Pesquisador francês radicado em São Paulo desenvolveu técnicas fotográficas antes de Daguerre e Niépce — e cunhou o termo “fotografar” em 1834
Muito antes da popularização da fotografia na Europa, um francês vivendo no interior do Brasil já experimentava formas de capturar imagens pela ação da luz. Hercule Florence, natural de Nice, chegou ao Rio de Janeiro em 1824 e, no ano seguinte, integrou como desenhista a famosa expedição Langsdorff ao interior do país. Após a jornada, casou-se e fixou residência na vila de São Carlos, atual Campinas, onde iniciou uma série de experimentos que o colocariam entre os pioneiros da fotografia mundial.
Instalado na região, Florence buscava imprimir um ensaio sobre os sons dos animais, fruto da expedição. Como havia apenas uma tipografia em toda a província de São Paulo, ele decidiu criar um sistema alternativo de impressão, batizado de poligrafia ( polygraphie), que utilizava pranchas de madeira embebidas em tinta. Ao tentar aperfeiçoar esse método, passou a explorar a câmera obscura e, em 15 de janeiro de 1833, registrou em seu diário a possibilidade de “imprimir pela ação da luz”.
Durante os testes, descobriu que o papel embebido em nitrato de prata escurecia mesmo após ser lavado com água. Notou também que as áreas claras apareciam escuras e vice-versa — criando, assim, uma imagem em negativo. Em 1834, Florence utilizou pela primeira vez o verbo photographier (fotografar) em seus escritos, antecipando o uso do termo que só se popularizaria anos depois na Europa.
Para tornar as imagens permanentes, Florence estudou livros antigos de cientistas renomados, como Berzelius, Fourcroy, Ritter, Gay-Lussac e Berthollet.
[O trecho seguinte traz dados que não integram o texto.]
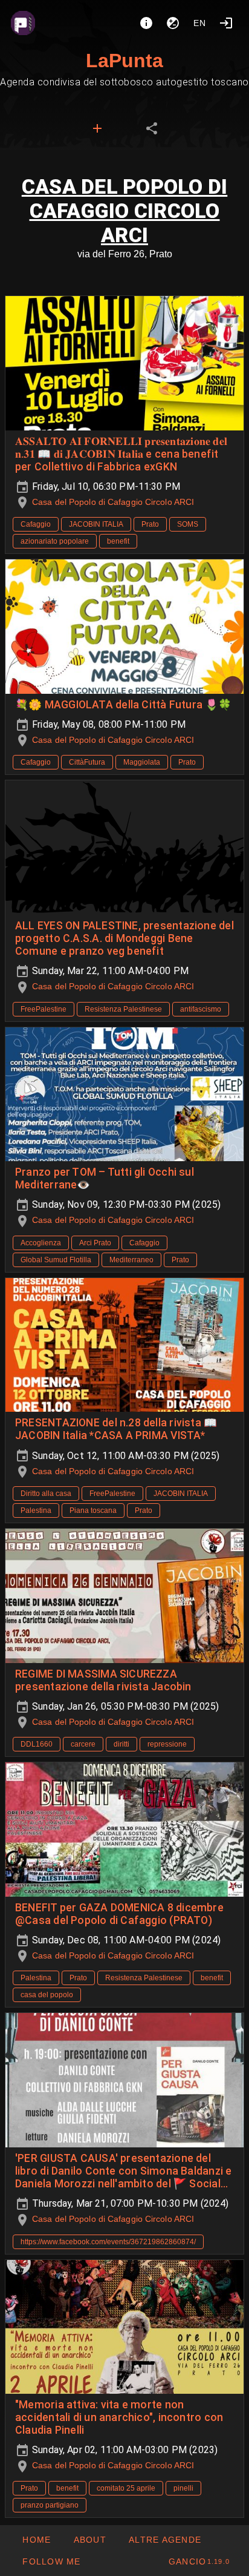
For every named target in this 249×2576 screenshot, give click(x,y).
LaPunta (124, 60)
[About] (146, 23)
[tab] (97, 128)
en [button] (200, 23)
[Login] (226, 23)
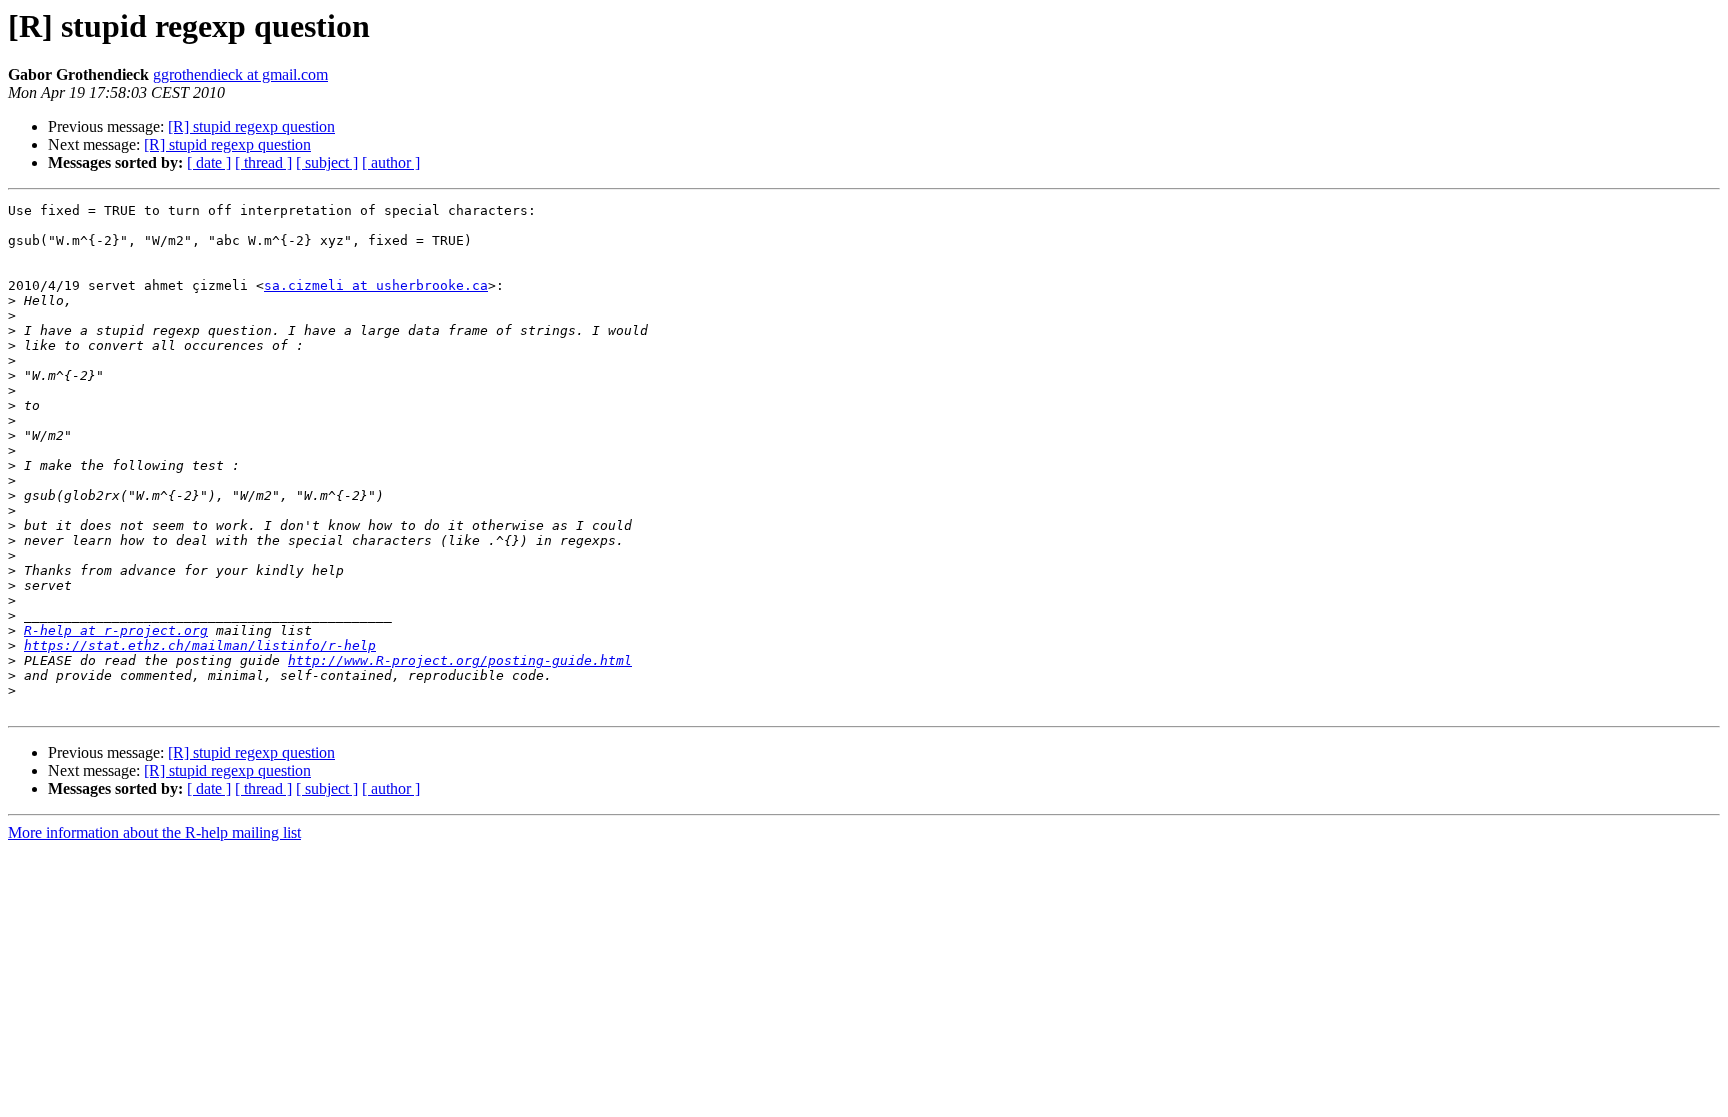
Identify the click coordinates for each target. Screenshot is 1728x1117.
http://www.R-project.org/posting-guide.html (460, 660)
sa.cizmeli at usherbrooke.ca (376, 285)
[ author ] (391, 162)
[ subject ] (327, 162)
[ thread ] (263, 162)
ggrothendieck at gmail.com (240, 74)
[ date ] (209, 162)
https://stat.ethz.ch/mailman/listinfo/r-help (200, 645)
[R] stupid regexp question (251, 126)
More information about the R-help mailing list (154, 832)
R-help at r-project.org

Testou compostos fotossensíveis como nitrato de prata, cloreto de prata e cloreto de ouro — este último usado pioneiramente por ele, embora fosse caro demais para uso comum. Também experimentou diversos tipos de papel, optando pelo pergaminho da Holanda, utilizado em cartas. Como não havia fixadores eficazes, chegou a recomendar que os originais fossem vistos “à noite”.
Décadas depois, em 1972, o historiador Boris Kossoy, da USP, iniciou uma pesquisa que comprovou cientificamente as experiências de Florence. O material original foi apresentado por Arnaldo Machado Florence, bisneto do inventor e entusiasta de sua obra. Em 1976, com apoio do Instituto de Tecnologia de Rochester (EUA), os experimentos foram reproduzidos e validados. A pesquisa ganhou repercussão internacional e foi publicada no livro Hercule Florence – A descoberta isolada da fotografia no Brasil (Edusp, 2006).
Hoje, os manuscritos de Florence estão sob os cuidados de sua tataraneta, Tereza Cristina Florence, que lamenta o roubo de parte do acervo em 1989: “Os desenhos da câmera obscura, da máquina de poligrafia, as fotos das etiquetas de farmácia e dos diplomas de maçonaria foram levados da minha casa”. Felizmente, há cópias preservadas graças às reproduções feitas ao longo dos anos.
A história de Hercule Florence revela que grandes invenções podem surgir de forma paralela, em contextos distintos — e que o Brasil também tem seu lugar na origem da fotografia.